* _What is needed_: Put every line of the items below into a JSON list of strings, one string per line, with blank lines left out.

[Stored dataset items]

==================================================

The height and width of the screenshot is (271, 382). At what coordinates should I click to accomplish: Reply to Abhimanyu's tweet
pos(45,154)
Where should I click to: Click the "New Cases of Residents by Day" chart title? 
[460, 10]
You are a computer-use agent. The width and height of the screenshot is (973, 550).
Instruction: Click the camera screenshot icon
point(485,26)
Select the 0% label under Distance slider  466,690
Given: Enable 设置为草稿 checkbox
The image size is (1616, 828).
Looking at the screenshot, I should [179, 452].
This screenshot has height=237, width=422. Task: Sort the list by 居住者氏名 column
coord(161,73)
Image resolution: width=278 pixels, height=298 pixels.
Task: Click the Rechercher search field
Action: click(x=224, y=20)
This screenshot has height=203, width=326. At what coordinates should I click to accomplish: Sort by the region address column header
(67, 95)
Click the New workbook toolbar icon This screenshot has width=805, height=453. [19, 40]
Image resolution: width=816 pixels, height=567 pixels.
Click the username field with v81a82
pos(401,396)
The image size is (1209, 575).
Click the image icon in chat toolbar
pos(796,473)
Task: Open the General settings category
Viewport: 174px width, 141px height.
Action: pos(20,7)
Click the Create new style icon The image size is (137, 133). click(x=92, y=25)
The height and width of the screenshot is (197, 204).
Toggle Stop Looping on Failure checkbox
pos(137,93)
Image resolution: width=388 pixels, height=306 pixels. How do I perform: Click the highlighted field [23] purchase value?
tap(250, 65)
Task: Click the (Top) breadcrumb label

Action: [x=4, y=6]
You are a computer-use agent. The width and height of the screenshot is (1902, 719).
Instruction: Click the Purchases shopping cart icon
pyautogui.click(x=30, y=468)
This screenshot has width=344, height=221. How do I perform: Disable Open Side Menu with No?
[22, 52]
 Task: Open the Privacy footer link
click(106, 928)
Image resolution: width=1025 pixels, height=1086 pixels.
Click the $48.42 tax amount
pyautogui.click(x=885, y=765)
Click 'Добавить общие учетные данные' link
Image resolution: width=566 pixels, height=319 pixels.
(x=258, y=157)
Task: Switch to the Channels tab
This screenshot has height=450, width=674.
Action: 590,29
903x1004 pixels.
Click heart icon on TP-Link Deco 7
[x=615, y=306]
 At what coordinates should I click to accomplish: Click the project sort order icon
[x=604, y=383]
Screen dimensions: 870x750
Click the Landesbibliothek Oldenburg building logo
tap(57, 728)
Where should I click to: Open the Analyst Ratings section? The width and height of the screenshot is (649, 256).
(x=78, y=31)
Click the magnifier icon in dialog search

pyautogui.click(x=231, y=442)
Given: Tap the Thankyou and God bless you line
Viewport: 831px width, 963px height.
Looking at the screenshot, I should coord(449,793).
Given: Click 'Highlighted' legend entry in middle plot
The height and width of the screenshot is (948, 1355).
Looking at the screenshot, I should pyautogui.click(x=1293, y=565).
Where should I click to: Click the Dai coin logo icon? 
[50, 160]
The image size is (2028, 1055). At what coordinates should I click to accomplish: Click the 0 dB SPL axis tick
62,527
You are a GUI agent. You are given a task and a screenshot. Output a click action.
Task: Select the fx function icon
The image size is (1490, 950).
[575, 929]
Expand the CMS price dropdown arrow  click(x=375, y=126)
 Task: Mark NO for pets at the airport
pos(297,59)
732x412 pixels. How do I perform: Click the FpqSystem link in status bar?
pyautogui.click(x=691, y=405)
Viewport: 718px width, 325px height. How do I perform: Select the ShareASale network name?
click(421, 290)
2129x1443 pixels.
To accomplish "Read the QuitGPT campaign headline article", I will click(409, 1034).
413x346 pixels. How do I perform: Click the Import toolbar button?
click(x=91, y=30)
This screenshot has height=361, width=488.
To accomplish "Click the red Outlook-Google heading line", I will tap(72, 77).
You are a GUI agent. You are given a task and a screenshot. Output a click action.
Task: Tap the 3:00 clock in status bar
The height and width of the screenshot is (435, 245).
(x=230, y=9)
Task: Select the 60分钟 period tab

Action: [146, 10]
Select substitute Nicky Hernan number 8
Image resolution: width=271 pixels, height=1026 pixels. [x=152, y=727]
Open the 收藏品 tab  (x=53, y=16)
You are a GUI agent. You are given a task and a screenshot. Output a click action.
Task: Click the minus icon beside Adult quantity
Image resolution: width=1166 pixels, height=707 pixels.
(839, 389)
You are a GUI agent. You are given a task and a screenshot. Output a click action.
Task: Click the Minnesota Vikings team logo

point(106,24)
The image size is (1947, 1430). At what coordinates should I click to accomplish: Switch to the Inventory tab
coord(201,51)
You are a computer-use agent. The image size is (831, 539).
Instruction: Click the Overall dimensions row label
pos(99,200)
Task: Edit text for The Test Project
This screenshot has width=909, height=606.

==================================================

* _Task solution_:
[
  "The height and width of the screenshot is (271, 382). At what coordinates should I click to accomplish: Reply to Abhimanyu's tweet",
  "pos(45,154)",
  "Where should I click to: Click the \"New Cases of Residents by Day\" chart title? ",
  "[460, 10]",
  "You are a computer-use agent. The width and height of the screenshot is (973, 550).",
  "Instruction: Click the camera screenshot icon",
  "point(485,26)",
  "Select the 0% label under Distance slider  466,690",
  "Given: Enable 设置为草稿 checkbox",
  "The image size is (1616, 828).",
  "Looking at the screenshot, I should [179, 452].",
  "This screenshot has height=237, width=422. Task: Sort the list by 居住者氏名 column",
  "coord(161,73)",
  "Image resolution: width=278 pixels, height=298 pixels.",
  "Task: Click the Rechercher search field",
  "Action: click(x=224, y=20)",
  "This screenshot has height=203, width=326. At what coordinates should I click to accomplish: Sort by the region address column header",
  "(67, 95)",
  "Click the New workbook toolbar icon This screenshot has width=805, height=453. [19, 40]",
  "Image resolution: width=816 pixels, height=567 pixels.",
  "Click the username field with v81a82",
  "pos(401,396)",
  "The image size is (1209, 575).",
  "Click the image icon in chat toolbar",
  "pos(796,473)",
  "Task: Open the General settings category",
  "Viewport: 174px width, 141px height.",
  "Action: pos(20,7)",
  "Click the Create new style icon The image size is (137, 133). click(x=92, y=25)",
  "The height and width of the screenshot is (197, 204).",
  "Toggle Stop Looping on Failure checkbox",
  "pos(137,93)",
  "Image resolution: width=388 pixels, height=306 pixels. How do I perform: Click the highlighted field [23] purchase value?",
  "tap(250, 65)",
  "Task: Click the (Top) breadcrumb label",
  "Action: [x=4, y=6]",
  "You are a computer-use agent. The width and height of the screenshot is (1902, 719).",
  "Instruction: Click the Purchases shopping cart icon",
  "pyautogui.click(x=30, y=468)",
  "This screenshot has width=344, height=221. How do I perform: Disable Open Side Menu with No?",
  "[22, 52]",
  " Task: Open the Privacy footer link",
  "click(106, 928)",
  "Image resolution: width=1025 pixels, height=1086 pixels.",
  "Click the $48.42 tax amount",
  "pyautogui.click(x=885, y=765)",
  "Click 'Добавить общие учетные данные' link",
  "Image resolution: width=566 pixels, height=319 pixels.",
  "(x=258, y=157)",
  "Task: Switch to the Channels tab",
  "This screenshot has height=450, width=674.",
  "Action: 590,29",
  "903x1004 pixels.",
  "Click heart icon on TP-Link Deco 7",
  "[x=615, y=306]",
  " At what coordinates should I click to accomplish: Click the project sort order icon",
  "[x=604, y=383]",
  "Screen dimensions: 870x750",
  "Click the Landesbibliothek Oldenburg building logo",
  "tap(57, 728)",
  "Where should I click to: Open the Analyst Ratings section? The width and height of the screenshot is (649, 256).",
  "(x=78, y=31)",
  "Click the magnifier icon in dialog search",
  "pyautogui.click(x=231, y=442)",
  "Given: Tap the Thankyou and God bless you line",
  "Viewport: 831px width, 963px height.",
  "Looking at the screenshot, I should coord(449,793).",
  "Given: Click 'Highlighted' legend entry in middle plot",
  "The height and width of the screenshot is (948, 1355).",
  "Looking at the screenshot, I should pyautogui.click(x=1293, y=565).",
  "Where should I click to: Click the Dai coin logo icon? ",
  "[50, 160]",
  "The image size is (2028, 1055). At what coordinates should I click to accomplish: Click the 0 dB SPL axis tick",
  "62,527",
  "You are a GUI agent. You are given a task and a screenshot. Output a click action.",
  "Task: Select the fx function icon",
  "The image size is (1490, 950).",
  "[575, 929]",
  "Expand the CMS price dropdown arrow  click(x=375, y=126)",
  " Task: Mark NO for pets at the airport",
  "pos(297,59)",
  "732x412 pixels. How do I perform: Click the FpqSystem link in status bar?",
  "pyautogui.click(x=691, y=405)",
  "Viewport: 718px width, 325px height. How do I perform: Select the ShareASale network name?",
  "click(421, 290)",
  "2129x1443 pixels.",
  "To accomplish \"Read the QuitGPT campaign headline article\", I will click(409, 1034).",
  "413x346 pixels. How do I perform: Click the Import toolbar button?",
  "click(x=91, y=30)",
  "This screenshot has height=361, width=488.",
  "To accomplish \"Click the red Outlook-Google heading line\", I will tap(72, 77).",
  "You are a GUI agent. You are given a task and a screenshot. Output a click action.",
  "Task: Tap the 3:00 clock in status bar",
  "The height and width of the screenshot is (435, 245).",
  "(x=230, y=9)",
  "Task: Select the 60分钟 period tab",
  "Action: [146, 10]",
  "Select substitute Nicky Hernan number 8",
  "Image resolution: width=271 pixels, height=1026 pixels. [x=152, y=727]",
  "Open the 收藏品 tab  (x=53, y=16)",
  "You are a GUI agent. You are given a task and a screenshot. Output a click action.",
  "Task: Click the minus icon beside Adult quantity",
  "Image resolution: width=1166 pixels, height=707 pixels.",
  "(839, 389)",
  "You are a GUI agent. You are given a task and a screenshot. Output a click action.",
  "Task: Click the Minnesota Vikings team logo",
  "point(106,24)",
  "The image size is (1947, 1430). At what coordinates should I click to accomplish: Switch to the Inventory tab",
  "coord(201,51)",
  "You are a computer-use agent. The image size is (831, 539).",
  "Instruction: Click the Overall dimensions row label",
  "pos(99,200)",
  "Task: Edit text for The Test Project",
  "This screenshot has width=909, height=606."
]